Last week the HPS community lost an icon. Carmen Munoz was one of the early members of the HPS Network. We owe her a lot. She was one of the early HPS’ers to go to the National Institutes of Health to participate in research on Hermansky-Pudlak Syndrome. She participated in the Phase II study of Pirfenidone, a drug we hope will help the pulmonary fibrosis of HPS someday.
Carmen was one of those people everyone knew. She’d tell you herself that she was “loud” and very, very proud of her Puerto Rican roots. If you ever found her annoying (and we all did at times which she’d tell you herself) you quickly got over it because Carmen had a heart of gold. She’d do anything for anyone. She wanted the best for her HPS brothers and sisters.
Carmen looked forward to the HPS Conference every year like a small child looks forward to Christmas morning. She attended every year, and every year was in tears when it was time to go home.
She always sat in the front and championed remembering our HPS brothers and sisters who had gone on to heaven. Carmen had watched several of her own siblings die of HPS.
She was the proud mother of a son. I’ll never forget when he was accepted to college how she beamed, even over the phone. Carmen didn’t get a chance to benefit from an education, but she was so pleased her son would.
Although she developed the pulmonary fibrosis of HPS in the 90s, in the end it wasn’t the lung disease she battled for years that got her.

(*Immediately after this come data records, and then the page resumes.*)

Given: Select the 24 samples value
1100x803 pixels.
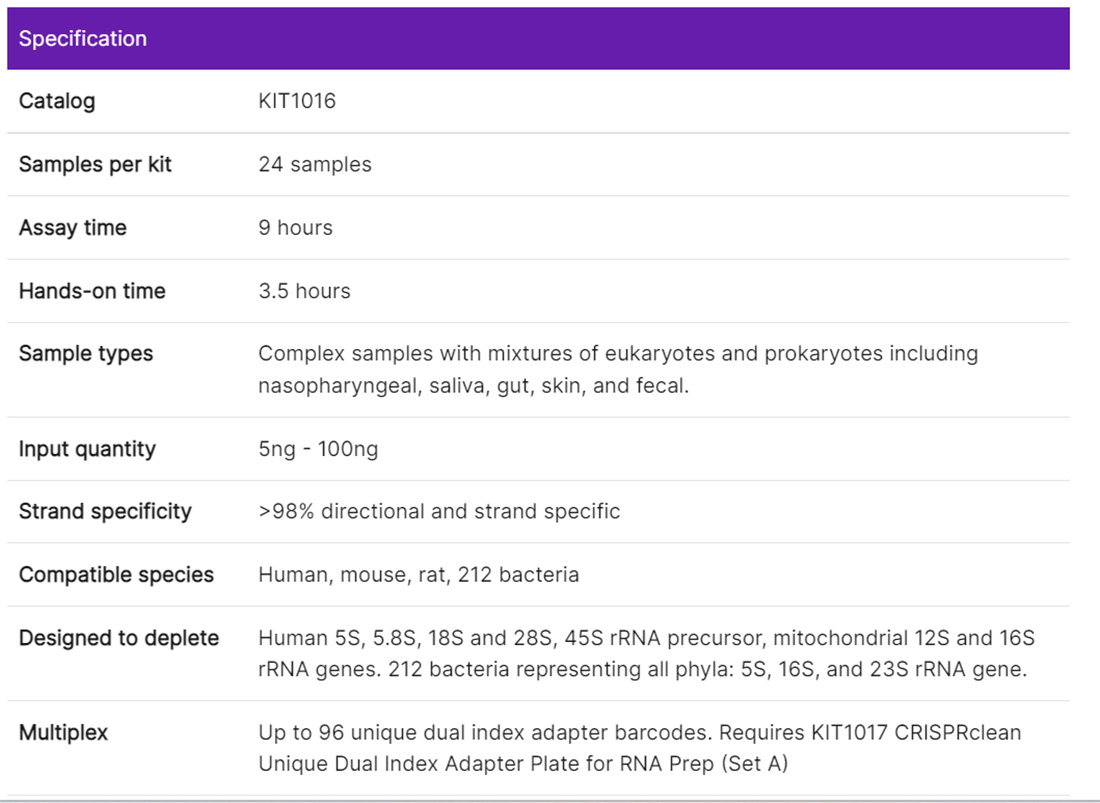Looking at the screenshot, I should click(315, 164).
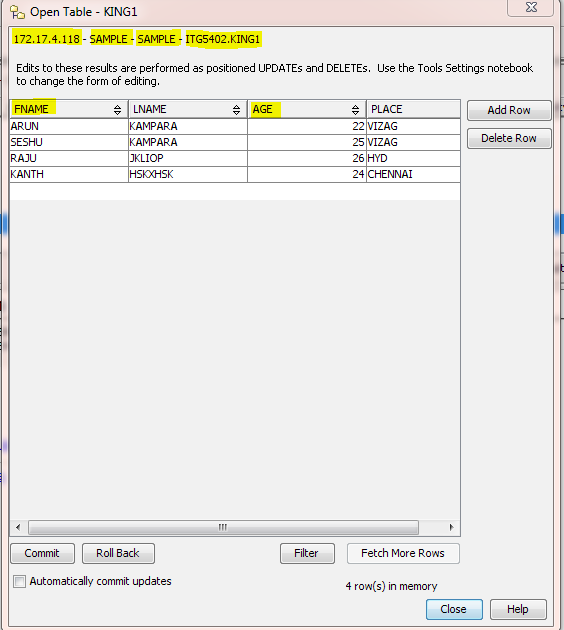Enable Automatically commit updates checkbox
The height and width of the screenshot is (630, 564).
pos(19,581)
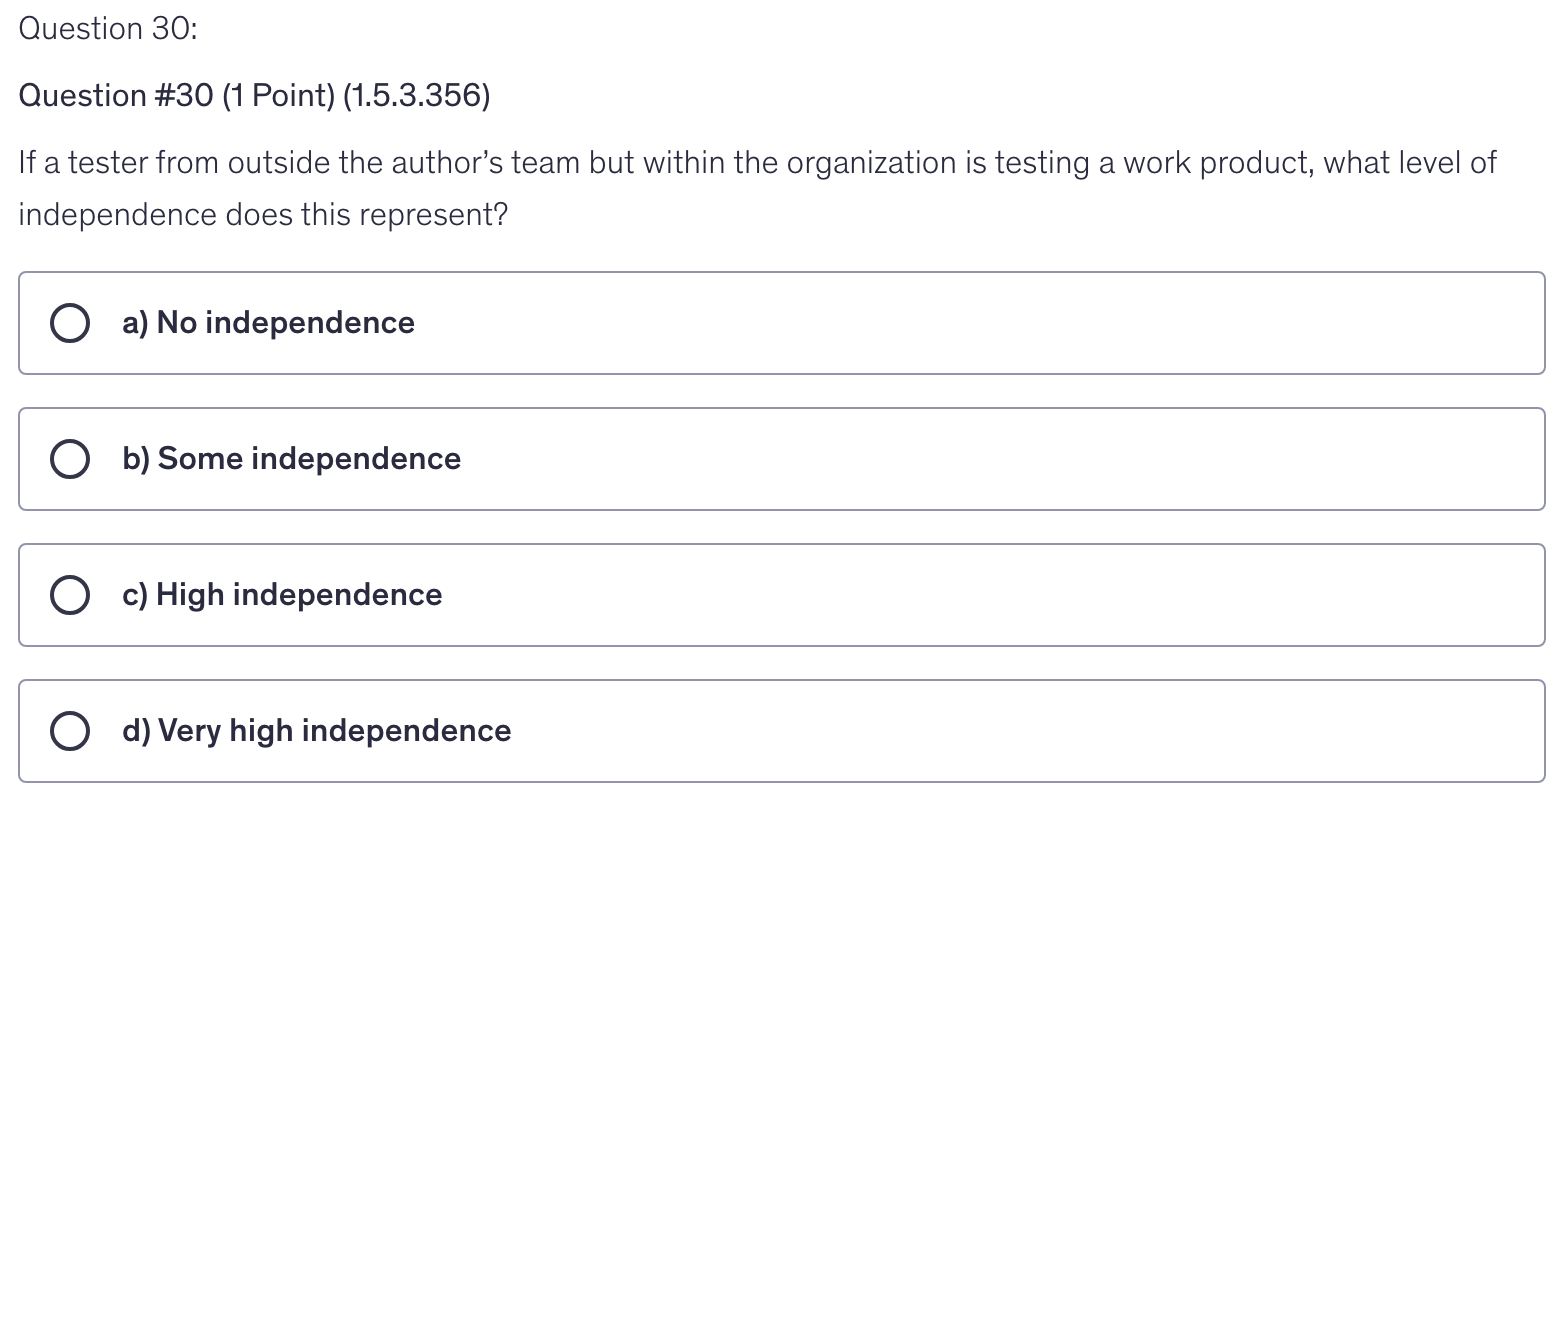Viewport: 1566px width, 1336px height.
Task: Click empty space in Very high independence box
Action: click(x=950, y=731)
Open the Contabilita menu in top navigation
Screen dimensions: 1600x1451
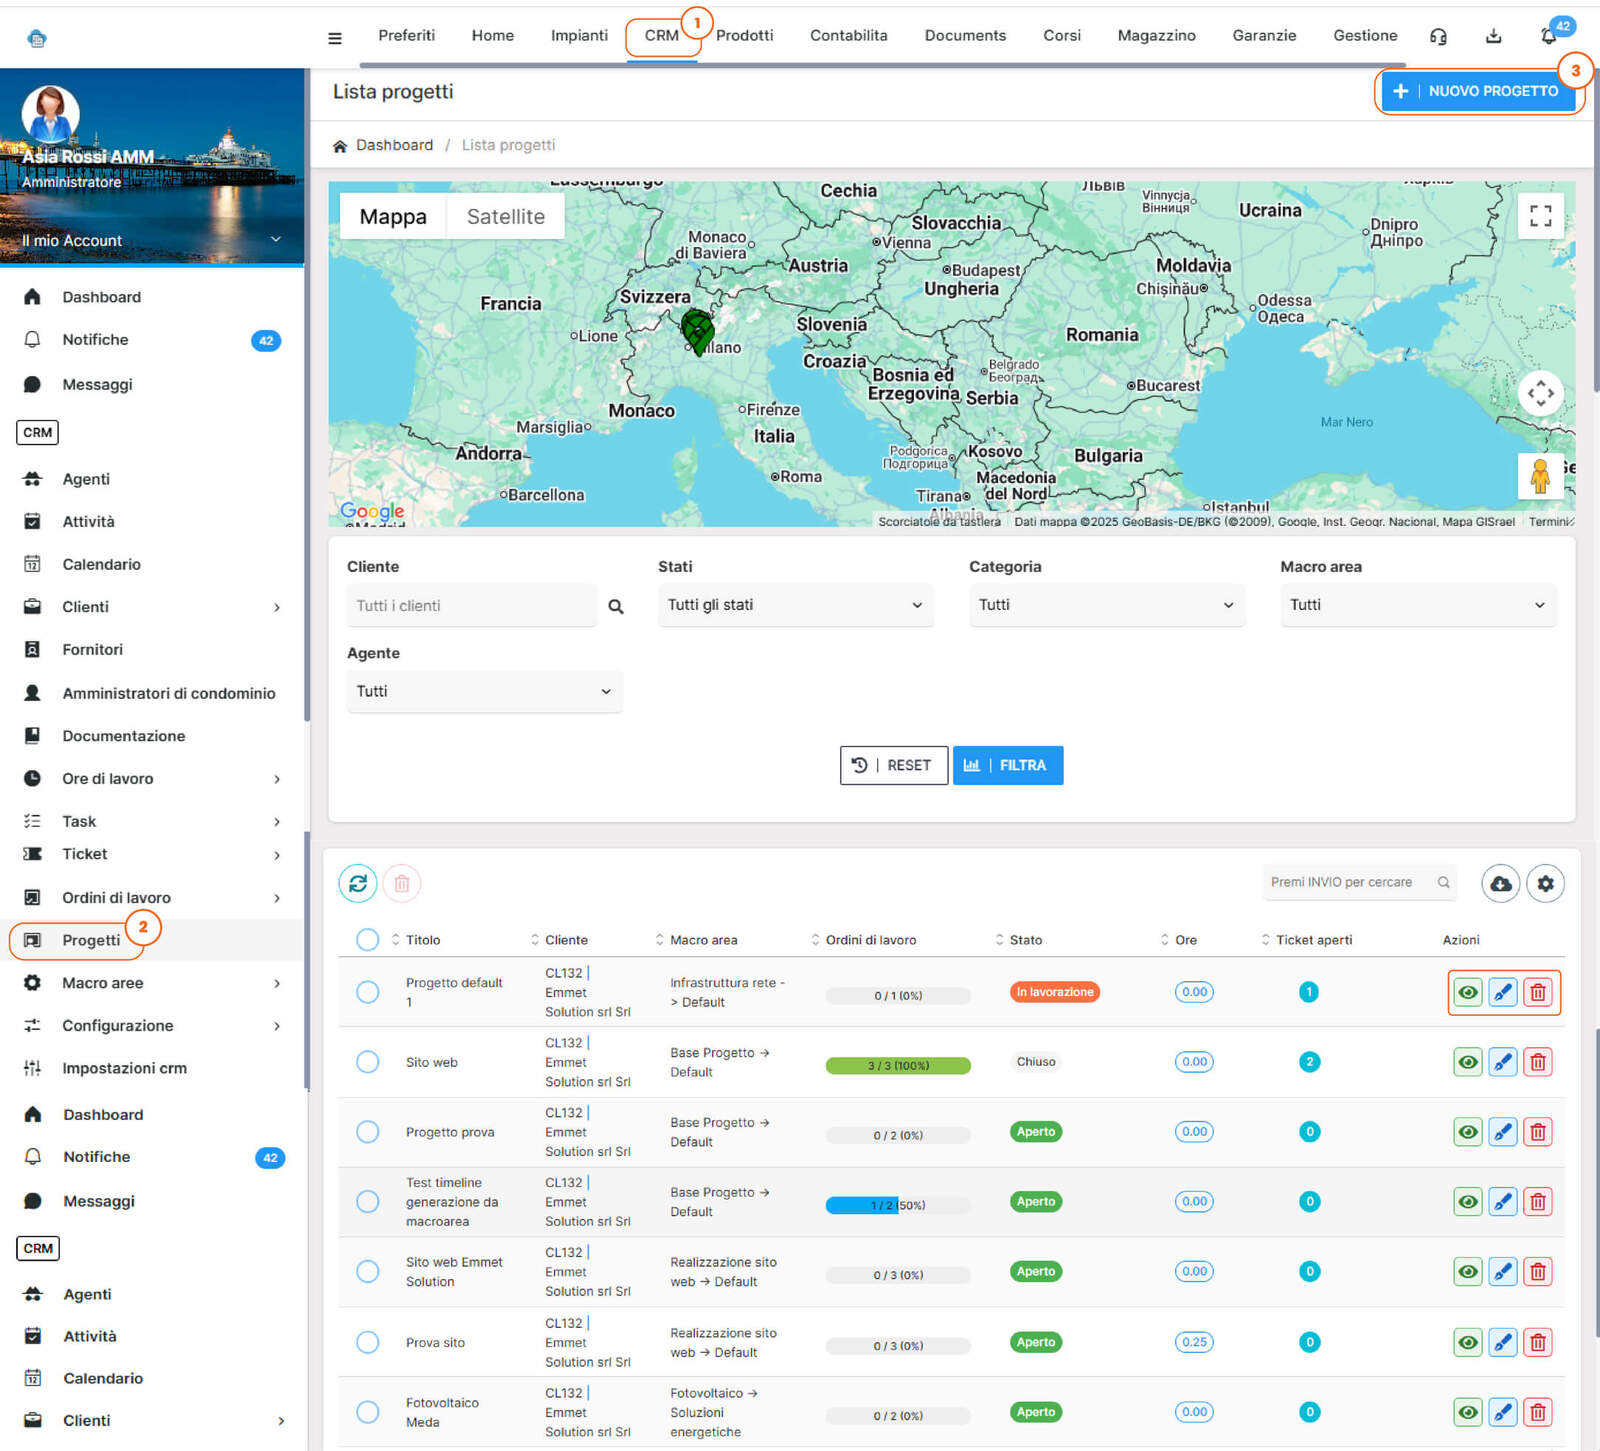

We always knew Carmen was tough. We never really knew just how tough until the final two years of her life. She experienced complications from bowel surgery, made necessary by the Crohn’s disease of HPS. While in the hospital, she contracted a hospital-borne “monster bug.” For two years she was never able to heal completely from the surgery, or fight off the mounting complications of infection.
I can’t imagine being hospitalized for two years, but Carmen endured the experience with such a positive attitude and a closeness to God that amazed everyone who came into contact with her.
While I don’t think Carmen would want us to wallow in our sadness about losing her, I do think it would mean a lot to her to know she was remembered. She championed the idea that we’d never forget those lost along the path to the cure. Now, she is one of our HPS angels.
I think she’d love it if we raised a glass in her honor and enjoyed ourselves.
When I think of Carmen, I can’t help but have the image in my mind of her arriving in heaven to see all of the HPS friends she lost over the years. I can imagine her entering the gates of heaven and saying something along the lines, “Okay God, I’m here. Now, we’ve got to have a talk about HPS. What do you plan to do about the cure?” We couldn’t have a better angel advocate in heaven.